===== Quoted text
IN THE COURT OF APPEAL OF THE STATE OF CALIFORNIA

THIRD APPELLATE DISTRICT

(Sacramento)

COUNTY OF SACRAMENTO, C100056

Plaintiff and Respondent, (Super. Ct. No. 34-2020-
00287693-CU-MC-GDS)
v.

NKS REAL ESTATE HOLDINGS, INC. et al.,

Defendants and Appellants.

The trial court found that defendants Nabil Samaan, an attorney who is
representing himself, and NKS Real Estate Holdings, Inc., a party also represented by
Samaan, created a nuisance per se by not obtaining a building permit from plaintiff
County of Sacramento before constructing and leasing an accessory development unit.
Defendants raise numerous arguments which generally contend the County lacks standing
to pursue this action, the County’s nuisance ordinances conflict with state laws, and the
trial court erred when it found that the defendant’s actions created a nuisance per se.
Each argument fails, and we affirm the judgment.

1
FACTS AND HISTORY OF THE PROCEEDINGS
Defendants built an accessory dwelling unit on a lot in Fair Oaks without a
building permit. They initially applied for the permit on August 26, 2020, but the
application was incomplete. They did not make the necessary corrections, and they
commenced construction without a permit.
On September 30, 2020, the County issued and posted a notice of violation and
stop work order for the unpermitted construction. On October 7 and October 20, 2020,
the County issued second and third notices of violation and stop orders. Defendants
nonetheless completed constructing the unit, and an occupant moved in sometime in late
2020.
The County never issued a building permit to defendants for the unit, nor did it
inspect the unit for code compliance. At the time of trial, a tenant was occupying the
unit, but the unit is an unpermitted structure that has never been issued a certificate of
occupancy.
==========
Continue the court opinion on the County of Sacramento's unpermitted-unit case from the point where it stops.
===== Items
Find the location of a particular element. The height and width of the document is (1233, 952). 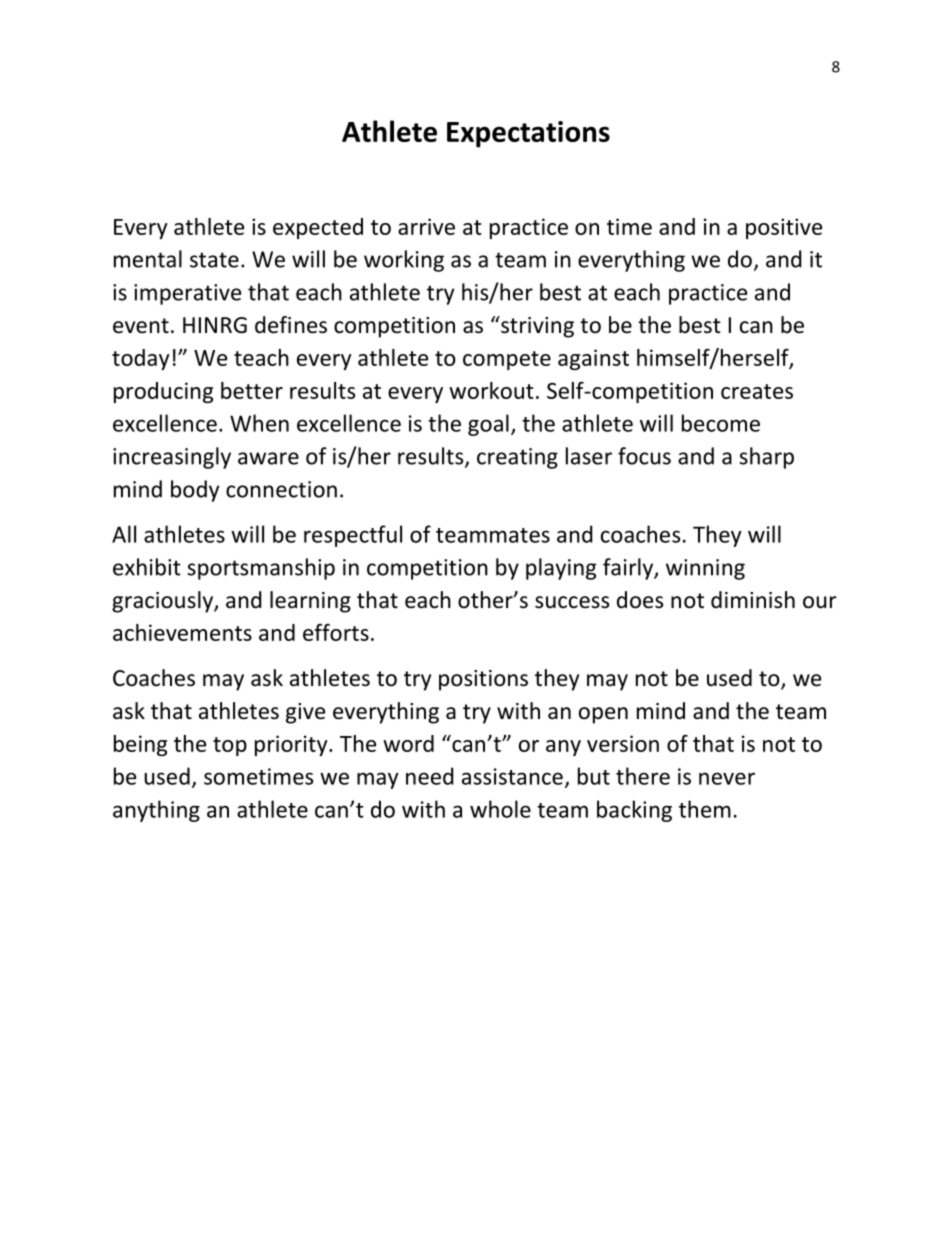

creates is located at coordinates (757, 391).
==========
===== Items
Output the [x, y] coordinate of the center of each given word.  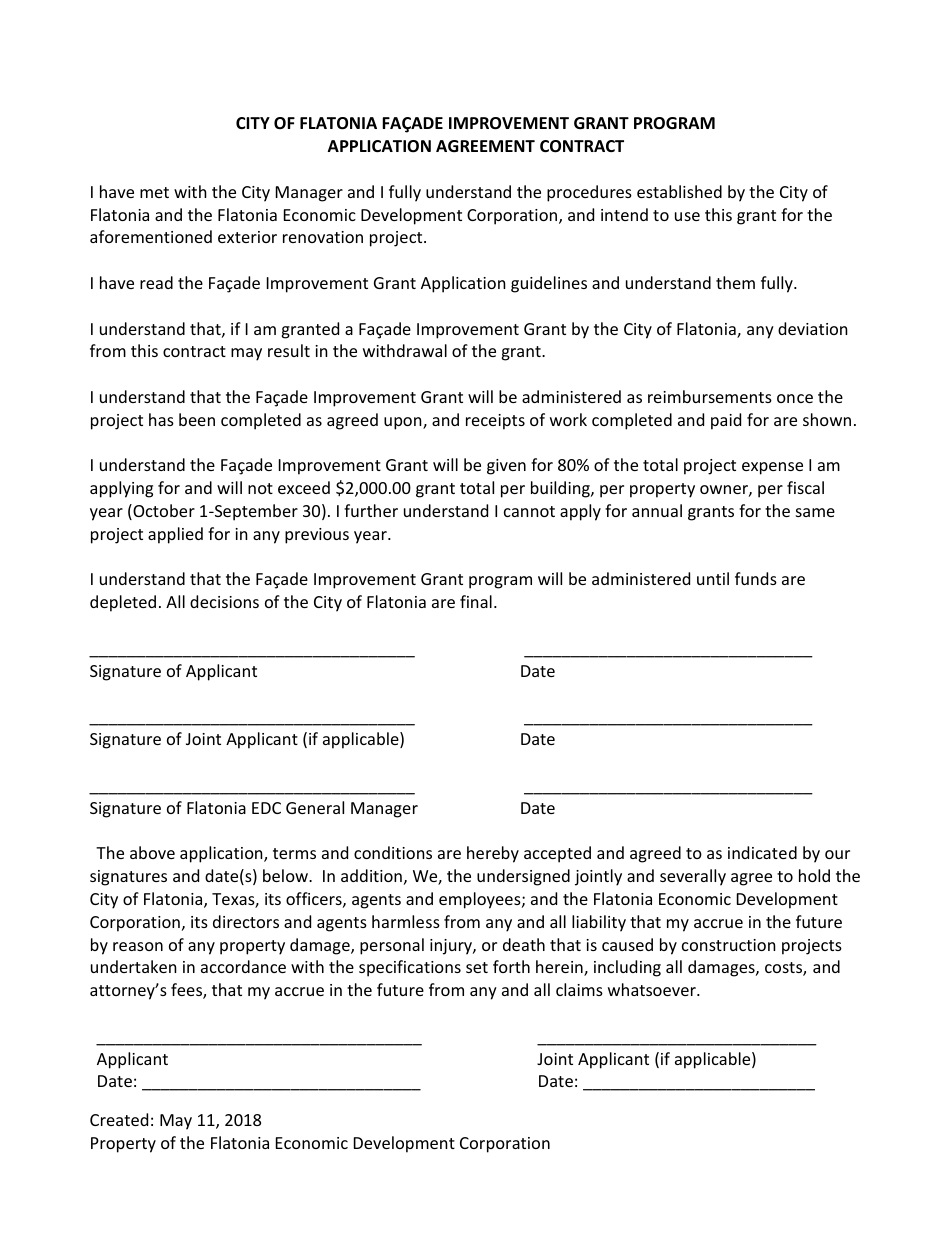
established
==========
## Exercise response
Defendants appealed the first notice of violation to the County Building Board of
Appeals. That board upheld the County’s actions and denied the appeal. Defendants did
not challenge the board’s determination, nor did they appeal any of the other notices of
violation.
The County filed this action for injunctive relief on October 28, 2020. The first
cause of action alleged that defendants’ actions and use of the unit violated provisions of
the California Building Code and the California Residential Code that required them to
obtain a permit for constructing the unit. The second cause of action alleged that use of
the unit was a public nuisance per se under provisions of the Civil Code and the
Sacramento County Code due to the use’s violation of the California Building,
Residential, Plumbing, Electrical, Mechanical, Property and Maintenance, Fire, and

2
Energy Codes and because the use was hazardous to occupants and visitors and
detrimental to the general welfare.
Following a court trial in 2023, the trial court ruled in favor of the County on both
causes of action, and it issued a permanent injunction. It found that the unit qualified as a
public nuisance per se. The County had declared by ordinance that construction of
dwelling units without the required building permits was a public nuisance. Because the
County in the exercise of its police power had expressly declared the condition to be a
nuisance, the condition in this instance was a nuisance per se.

DISCUSSION

I

Legal Background

Title 24 of the California Code of Regulations contains the California Building
Standards Code (Title 24). Title 24 contains building standards adopted by various state
agencies and approved by the California Building Standards Commission pursuant to the
State Building Standards Law (Health & Saf. Code, § 18901 et seq. [statutory section
citations that follow are to the Health and Safety Code unless noted otherwise]). These
building standards regulate the construction of buildings and structures throughout the
state. (§ 18938, subd. (b).)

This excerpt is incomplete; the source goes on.